Copy out, unchanged, every line from the start of the records to the line that contains "The image size is (419, 234).", and stop there.

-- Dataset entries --
###

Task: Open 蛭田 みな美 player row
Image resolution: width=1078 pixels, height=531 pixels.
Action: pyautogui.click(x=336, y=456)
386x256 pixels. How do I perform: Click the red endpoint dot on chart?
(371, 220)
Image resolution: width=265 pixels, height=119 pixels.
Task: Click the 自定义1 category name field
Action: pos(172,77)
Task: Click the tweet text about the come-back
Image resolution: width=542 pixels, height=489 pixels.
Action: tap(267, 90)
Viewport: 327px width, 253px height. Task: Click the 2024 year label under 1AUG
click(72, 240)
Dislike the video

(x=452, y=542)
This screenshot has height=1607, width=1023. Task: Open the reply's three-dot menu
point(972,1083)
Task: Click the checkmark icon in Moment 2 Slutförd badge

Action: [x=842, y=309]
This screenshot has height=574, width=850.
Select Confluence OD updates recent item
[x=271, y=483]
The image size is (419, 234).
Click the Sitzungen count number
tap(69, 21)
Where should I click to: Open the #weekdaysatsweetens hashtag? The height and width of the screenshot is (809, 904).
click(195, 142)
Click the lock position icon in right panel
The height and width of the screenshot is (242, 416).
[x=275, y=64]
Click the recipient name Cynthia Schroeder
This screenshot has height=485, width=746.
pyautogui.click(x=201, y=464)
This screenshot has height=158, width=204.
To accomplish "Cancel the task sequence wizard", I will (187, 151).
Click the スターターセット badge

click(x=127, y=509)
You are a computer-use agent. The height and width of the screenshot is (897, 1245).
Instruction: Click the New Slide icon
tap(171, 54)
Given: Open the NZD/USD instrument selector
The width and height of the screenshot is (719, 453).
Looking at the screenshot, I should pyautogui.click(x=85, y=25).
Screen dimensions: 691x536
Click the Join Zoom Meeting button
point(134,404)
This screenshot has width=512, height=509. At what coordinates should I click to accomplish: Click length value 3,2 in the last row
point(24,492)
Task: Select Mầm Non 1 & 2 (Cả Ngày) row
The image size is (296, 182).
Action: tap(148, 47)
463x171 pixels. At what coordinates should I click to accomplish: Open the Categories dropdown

###

-- ANSWER BELOW --
Task: Open 蛭田 みな美 player row
Image resolution: width=1078 pixels, height=531 pixels.
Action: pyautogui.click(x=336, y=456)
386x256 pixels. How do I perform: Click the red endpoint dot on chart?
(371, 220)
Image resolution: width=265 pixels, height=119 pixels.
Task: Click the 自定义1 category name field
Action: pos(172,77)
Task: Click the tweet text about the come-back
Image resolution: width=542 pixels, height=489 pixels.
Action: tap(267, 90)
Viewport: 327px width, 253px height. Task: Click the 2024 year label under 1AUG
click(72, 240)
Dislike the video

(x=452, y=542)
This screenshot has height=1607, width=1023. Task: Open the reply's three-dot menu
point(972,1083)
Task: Click the checkmark icon in Moment 2 Slutförd badge

Action: [x=842, y=309]
This screenshot has height=574, width=850.
Select Confluence OD updates recent item
[x=271, y=483]
The image size is (419, 234).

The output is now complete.